Les féministes musulmanes
Elles existent. Elles revendiquent. Elles tiennent des congrès. Le dernier (le troisième) a eu lieu à l’automne 2008 à Barcelone. Loin des médias et des analyses des journalistes occidentaux. Pourquoi ? Parce qu’il est de bon ton de convaincre la femme occidentale que son statut n’est pas si sombre et qu’elle n’a pas à se plaindre. On nous met alors en avant le sort peu enviable de certaines musulmanes, qui, elles, auraient de quoi se rebeller et ne le font pas. Le féminisme serait un luxe tout occidental, fabriquant des hystériques et des castratrices.
Le troisième congrès des féministes musulmanes nous prouve que le « féminisme » n’est pas une fantaisie, qu’il se décline dans tous les pays (13 étaient représentés à Barcelone), et pour chacun d’eux, le mouvement se différencie selon les habitus et la culture en place (lutte contre la lapidation au Niger, contre l’exclusion dans les débats publics en Malaisie, contre les certificats de virginité délivrés en France à des familles de jeunes filles musulmanes).

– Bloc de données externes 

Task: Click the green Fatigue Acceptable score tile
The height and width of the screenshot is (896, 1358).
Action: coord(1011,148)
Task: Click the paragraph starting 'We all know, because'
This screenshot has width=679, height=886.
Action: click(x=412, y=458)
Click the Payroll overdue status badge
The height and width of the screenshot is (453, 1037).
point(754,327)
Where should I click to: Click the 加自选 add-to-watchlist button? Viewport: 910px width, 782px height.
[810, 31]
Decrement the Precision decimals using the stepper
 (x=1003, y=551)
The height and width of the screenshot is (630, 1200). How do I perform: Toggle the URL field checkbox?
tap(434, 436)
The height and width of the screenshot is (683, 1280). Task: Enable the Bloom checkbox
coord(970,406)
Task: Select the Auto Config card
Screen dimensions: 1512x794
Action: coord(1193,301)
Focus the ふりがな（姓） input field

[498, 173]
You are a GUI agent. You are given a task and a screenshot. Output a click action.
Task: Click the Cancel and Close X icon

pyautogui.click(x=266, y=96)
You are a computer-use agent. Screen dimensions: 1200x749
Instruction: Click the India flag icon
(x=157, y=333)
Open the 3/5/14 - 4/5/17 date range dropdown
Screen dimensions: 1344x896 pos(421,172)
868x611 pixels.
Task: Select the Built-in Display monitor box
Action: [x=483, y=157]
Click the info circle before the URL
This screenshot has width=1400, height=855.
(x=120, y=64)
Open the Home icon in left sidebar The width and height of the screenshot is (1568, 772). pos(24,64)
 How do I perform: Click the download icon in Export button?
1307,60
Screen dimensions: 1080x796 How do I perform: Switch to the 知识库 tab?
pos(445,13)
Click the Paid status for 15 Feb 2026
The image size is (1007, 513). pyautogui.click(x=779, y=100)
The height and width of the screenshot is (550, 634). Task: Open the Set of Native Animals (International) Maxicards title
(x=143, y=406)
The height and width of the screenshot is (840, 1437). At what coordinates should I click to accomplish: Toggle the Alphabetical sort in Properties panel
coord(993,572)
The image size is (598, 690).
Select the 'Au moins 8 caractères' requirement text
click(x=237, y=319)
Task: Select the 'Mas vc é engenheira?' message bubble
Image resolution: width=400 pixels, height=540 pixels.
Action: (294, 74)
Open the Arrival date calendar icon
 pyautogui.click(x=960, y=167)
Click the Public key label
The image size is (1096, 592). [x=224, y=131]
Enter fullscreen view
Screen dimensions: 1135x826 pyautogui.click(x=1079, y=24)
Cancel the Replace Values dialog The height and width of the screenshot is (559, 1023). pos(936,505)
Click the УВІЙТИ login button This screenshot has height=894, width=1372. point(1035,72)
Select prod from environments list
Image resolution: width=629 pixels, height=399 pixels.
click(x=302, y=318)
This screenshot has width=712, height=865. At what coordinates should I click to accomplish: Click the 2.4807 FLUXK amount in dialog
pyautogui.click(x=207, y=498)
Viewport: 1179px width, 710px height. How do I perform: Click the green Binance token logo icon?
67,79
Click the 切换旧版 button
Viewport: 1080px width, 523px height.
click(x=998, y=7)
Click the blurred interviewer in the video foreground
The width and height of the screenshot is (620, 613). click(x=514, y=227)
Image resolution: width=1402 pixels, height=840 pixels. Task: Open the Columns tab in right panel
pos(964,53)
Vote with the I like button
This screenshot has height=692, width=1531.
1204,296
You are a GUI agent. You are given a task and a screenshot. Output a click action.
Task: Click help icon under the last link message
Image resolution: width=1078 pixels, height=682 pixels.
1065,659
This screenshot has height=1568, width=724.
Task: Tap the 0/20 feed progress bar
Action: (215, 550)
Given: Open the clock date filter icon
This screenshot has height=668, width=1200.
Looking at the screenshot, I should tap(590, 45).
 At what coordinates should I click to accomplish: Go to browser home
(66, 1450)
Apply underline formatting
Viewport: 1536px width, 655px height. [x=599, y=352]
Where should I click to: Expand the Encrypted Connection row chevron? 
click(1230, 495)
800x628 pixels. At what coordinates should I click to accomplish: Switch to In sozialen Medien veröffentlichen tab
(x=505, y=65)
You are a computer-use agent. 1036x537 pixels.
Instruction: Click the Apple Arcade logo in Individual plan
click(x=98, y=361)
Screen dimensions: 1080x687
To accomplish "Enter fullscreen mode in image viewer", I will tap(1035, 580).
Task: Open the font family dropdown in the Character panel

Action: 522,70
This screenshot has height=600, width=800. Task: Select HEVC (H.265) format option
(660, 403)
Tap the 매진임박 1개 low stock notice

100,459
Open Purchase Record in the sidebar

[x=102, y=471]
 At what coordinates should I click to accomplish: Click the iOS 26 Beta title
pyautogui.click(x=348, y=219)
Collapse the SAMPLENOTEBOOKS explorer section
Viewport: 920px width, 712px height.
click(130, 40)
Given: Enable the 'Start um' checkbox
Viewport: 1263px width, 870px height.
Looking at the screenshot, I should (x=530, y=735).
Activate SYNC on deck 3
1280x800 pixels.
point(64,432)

À Barcelone, les féministes ont demandé à « dissocier le patriarcat de l’Islam, à se voir offrir de nouvelles perspectives féminines en matière de pratique religieuse : droit à l’interprétation des textes sacrés, de participer aux prières et même d’officier dans des prières mixtes. »
Les féministes musulmanes sont persuadées que c’est « un ancrage social des préjugés », et non la religion du coran elle-même – quand le texte est correctement lu -, qui est cause de leur oppression. Cela reste sujet à débats, mais cela n’enlève rien à la pertinence de leurs positions et de leur combat.
Source : Sciences Humaines d’avril 2009, rubrique Actualité.